Au programme aujourd’hui, entretien avec le rappeur clermontois Ashéo. À l’occasion de la sortie de son troisième EP ce 8 avril et peu de temps après Bébé, nous sommes partis à sa rencontre pour lui poser quelques questions autour d’un café afin d’en savoir un peu plus sur son tout nouveau projet #DQTE.
Rencontre avec Ashéo à l’occasion de la sortie de #DQTE
Publié le 11 avril 2018
Salut Ashéo, pour commencer parle-nous un peu de ton parcours jusqu’ici.
Je viens d’Issoire et j’ai grandi dans une famille de musiciens. Mon père fait de la batterie et ma mère a fait du saxophone, de la clarinette et aujourd’hui elle chante.

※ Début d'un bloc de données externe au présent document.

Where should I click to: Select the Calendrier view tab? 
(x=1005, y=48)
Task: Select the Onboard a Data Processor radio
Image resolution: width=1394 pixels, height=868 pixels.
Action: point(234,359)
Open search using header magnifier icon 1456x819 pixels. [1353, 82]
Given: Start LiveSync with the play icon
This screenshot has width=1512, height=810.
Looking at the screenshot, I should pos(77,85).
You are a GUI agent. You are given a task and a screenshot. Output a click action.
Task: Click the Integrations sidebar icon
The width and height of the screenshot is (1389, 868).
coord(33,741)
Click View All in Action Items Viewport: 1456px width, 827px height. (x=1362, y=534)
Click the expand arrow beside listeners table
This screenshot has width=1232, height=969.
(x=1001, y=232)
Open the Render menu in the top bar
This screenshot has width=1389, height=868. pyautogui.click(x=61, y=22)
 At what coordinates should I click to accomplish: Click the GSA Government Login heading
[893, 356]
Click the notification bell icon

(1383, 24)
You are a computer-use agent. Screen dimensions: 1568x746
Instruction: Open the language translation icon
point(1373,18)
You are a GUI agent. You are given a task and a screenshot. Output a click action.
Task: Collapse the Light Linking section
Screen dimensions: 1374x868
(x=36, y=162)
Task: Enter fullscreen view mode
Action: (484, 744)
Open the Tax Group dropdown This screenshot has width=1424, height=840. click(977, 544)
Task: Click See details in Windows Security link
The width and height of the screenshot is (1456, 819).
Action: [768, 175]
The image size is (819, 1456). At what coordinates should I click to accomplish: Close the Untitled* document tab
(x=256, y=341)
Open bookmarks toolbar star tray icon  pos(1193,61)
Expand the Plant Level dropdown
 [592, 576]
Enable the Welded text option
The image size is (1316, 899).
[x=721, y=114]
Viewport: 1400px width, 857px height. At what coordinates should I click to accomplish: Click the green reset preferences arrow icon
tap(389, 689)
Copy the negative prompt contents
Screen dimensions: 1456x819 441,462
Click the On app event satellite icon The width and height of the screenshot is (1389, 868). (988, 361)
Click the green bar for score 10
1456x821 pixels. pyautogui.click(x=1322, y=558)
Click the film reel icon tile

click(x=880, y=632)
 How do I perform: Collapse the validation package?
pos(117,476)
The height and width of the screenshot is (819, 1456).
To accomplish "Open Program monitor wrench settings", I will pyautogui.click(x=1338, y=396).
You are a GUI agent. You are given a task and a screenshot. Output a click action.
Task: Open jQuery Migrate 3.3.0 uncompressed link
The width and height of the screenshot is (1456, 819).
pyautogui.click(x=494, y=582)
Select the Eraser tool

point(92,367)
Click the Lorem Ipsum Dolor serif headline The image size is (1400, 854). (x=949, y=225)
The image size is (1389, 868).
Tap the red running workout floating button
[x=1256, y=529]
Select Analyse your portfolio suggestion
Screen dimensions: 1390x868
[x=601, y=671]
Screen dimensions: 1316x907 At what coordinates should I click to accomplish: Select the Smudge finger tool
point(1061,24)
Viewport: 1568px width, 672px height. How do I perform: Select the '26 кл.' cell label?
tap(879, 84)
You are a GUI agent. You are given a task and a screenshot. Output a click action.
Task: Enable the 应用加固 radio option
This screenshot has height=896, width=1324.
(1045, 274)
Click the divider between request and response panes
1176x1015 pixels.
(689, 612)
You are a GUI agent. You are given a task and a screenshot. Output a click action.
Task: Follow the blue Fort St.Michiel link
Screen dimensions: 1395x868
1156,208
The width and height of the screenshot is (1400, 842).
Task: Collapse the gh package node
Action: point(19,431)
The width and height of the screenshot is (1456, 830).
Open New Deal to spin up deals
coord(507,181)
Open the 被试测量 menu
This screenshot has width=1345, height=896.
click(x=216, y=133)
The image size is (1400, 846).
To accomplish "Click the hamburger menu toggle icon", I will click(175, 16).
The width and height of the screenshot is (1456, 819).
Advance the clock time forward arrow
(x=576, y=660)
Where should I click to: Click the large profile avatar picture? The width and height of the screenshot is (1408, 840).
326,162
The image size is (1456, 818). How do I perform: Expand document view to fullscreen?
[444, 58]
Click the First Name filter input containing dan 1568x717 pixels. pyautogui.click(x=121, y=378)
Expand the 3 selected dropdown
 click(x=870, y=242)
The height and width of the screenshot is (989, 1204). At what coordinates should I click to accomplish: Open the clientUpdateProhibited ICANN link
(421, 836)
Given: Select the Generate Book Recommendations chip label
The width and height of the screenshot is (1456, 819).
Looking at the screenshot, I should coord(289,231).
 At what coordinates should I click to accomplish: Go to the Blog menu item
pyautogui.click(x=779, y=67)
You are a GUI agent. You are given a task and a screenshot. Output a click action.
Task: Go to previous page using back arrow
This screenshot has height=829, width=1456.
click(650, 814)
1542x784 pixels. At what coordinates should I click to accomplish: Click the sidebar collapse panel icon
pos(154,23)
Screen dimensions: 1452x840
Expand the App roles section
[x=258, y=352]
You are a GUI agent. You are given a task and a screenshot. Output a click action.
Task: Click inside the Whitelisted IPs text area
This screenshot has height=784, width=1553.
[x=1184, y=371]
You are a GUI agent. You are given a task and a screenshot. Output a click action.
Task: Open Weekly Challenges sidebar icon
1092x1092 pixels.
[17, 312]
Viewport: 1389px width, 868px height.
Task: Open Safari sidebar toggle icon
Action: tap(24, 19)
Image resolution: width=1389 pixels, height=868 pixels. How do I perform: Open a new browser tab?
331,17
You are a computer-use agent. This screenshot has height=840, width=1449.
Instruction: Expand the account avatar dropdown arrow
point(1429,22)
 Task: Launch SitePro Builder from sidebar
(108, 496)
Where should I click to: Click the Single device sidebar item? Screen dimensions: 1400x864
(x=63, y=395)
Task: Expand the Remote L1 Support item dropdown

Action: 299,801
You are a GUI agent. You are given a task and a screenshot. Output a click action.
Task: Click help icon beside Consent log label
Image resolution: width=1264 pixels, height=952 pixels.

Rien de professionnel, mais j’ai évolué dans un univers où la musique était importante. Petit déjà, j’étais inscrit dans une école de musique et j’ai essayé plusieurs instruments (guitare, batterie..) mais sans trop persévérer.
J’ai commencé à écouter du rap en primaire, avec Mc Solaar et Manau. Au lycée je me suis plus tourné vers le punk-rock (The Offspring, Green Day, Sum 41…), c’était le délire de l’époque, on avait même commencé à monter un groupe avec des potes où je faisais de la guitare électrique, mais jamais rien de bien concret. Au lycée, mes fréquentations m’ont ramené vers le rap et j’ai redécouvert les classiques du genre NTM, Sniper, IAM. Puis j’ai commencé à en faire, écrire des textes dans mon coin sans trop les montrer.
J’ai atterri à Clermont pour mes études supérieures et c’est là que j’ai rencontré Melen Nomada, musicien « touche-à-tout » avec qui le feeling est passé direct. On a pris une coloc pendant un an : on faisait que du son, en mode piano, boîte à rythme, rap. C’est là que j’ai commencé à faire de l’impro. J’ai sorti dans la foulée mon premier EP (Lignes Directrices, 2012).C’est la première fois que j’écrivais des morceaux vraiment construits, qui me représentaient, d’où le titre d’ailleurs. Ensuite, j’ai vécu un an en Angleterre, je continuais à écrire un peu mais beaucoup moins.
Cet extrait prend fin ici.